Sound source localization using multichannel signal processing has been a subject of active research for decades. In recent years, the use of deep learning in audio signal processing has significantly improved the performances for machine hearing. This has motivated the scientific community to also develop machine learning strategies for source localization applications. This paper presents BeamLearning, a multiresolution deep learning approach that allows the encoding of relevant information contained in unprocessed time-domain acoustic signals captured by microphone arrays. The use of raw data aims at avoiding the simplifying hypothesis that most traditional model-based localization methods rely on.
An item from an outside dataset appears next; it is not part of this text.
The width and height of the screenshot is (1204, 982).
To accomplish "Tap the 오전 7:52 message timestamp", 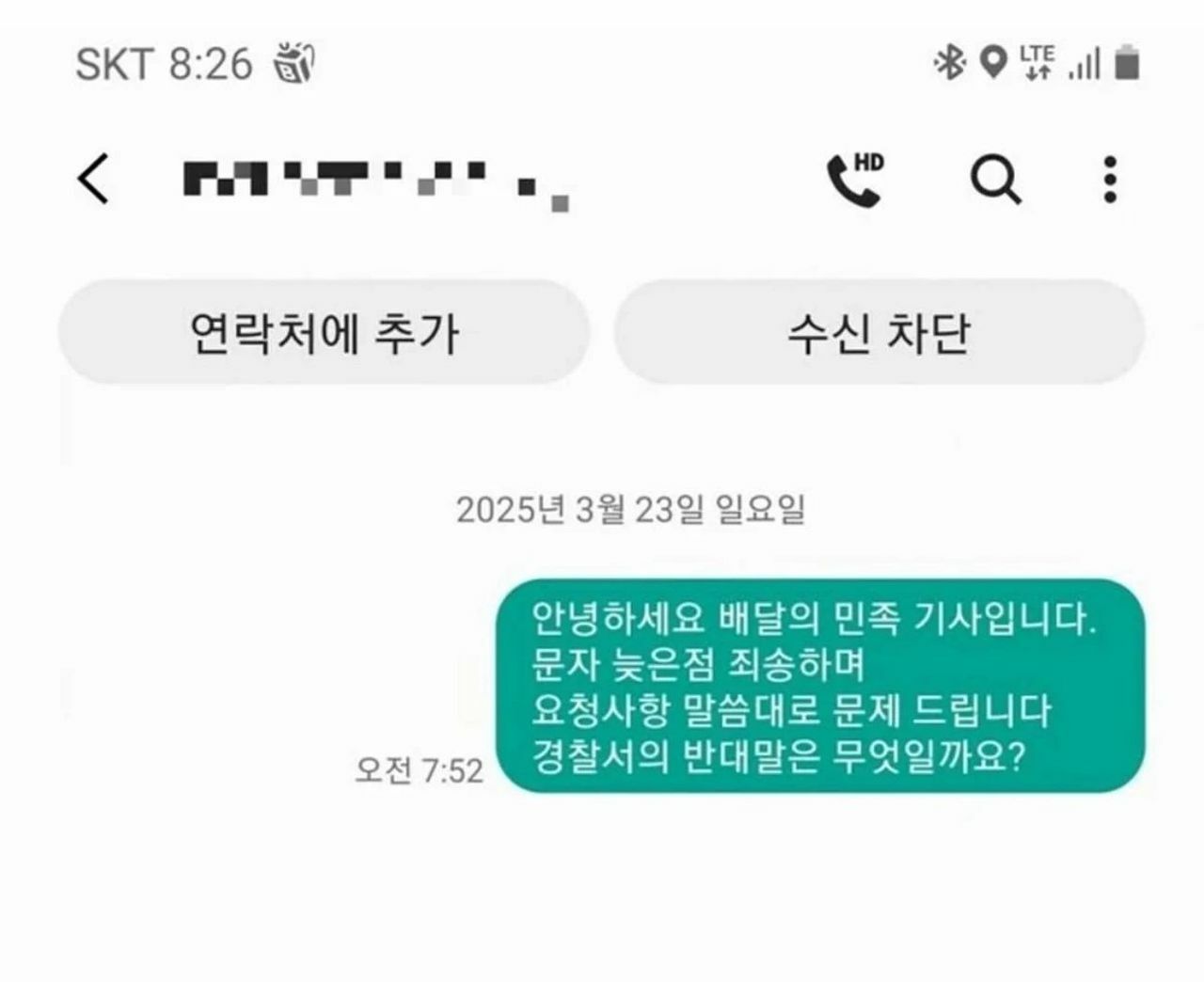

Benefits of its use are shown for real-time sound source two-dimensional localization tasks in reverberating and noisy environments. Since supervised machine learning approaches require large-sized, physically realistic, precisely labelled datasets, a fast graphics processing unit-based computation of room impulse responses was developed using fractional delays for image source models. A thorough analysis of the network representation and extensive performance tests are carried out using the BeamLearning network with synthetic and experimental datasets. Obtained results demonstrate that the BeamLearning approach significantly outperforms the wideband MUSIC and steered response power-phase transform methods in terms of localization accuracy and computational efficiency in the presence of heavy measurement noise and reverberation.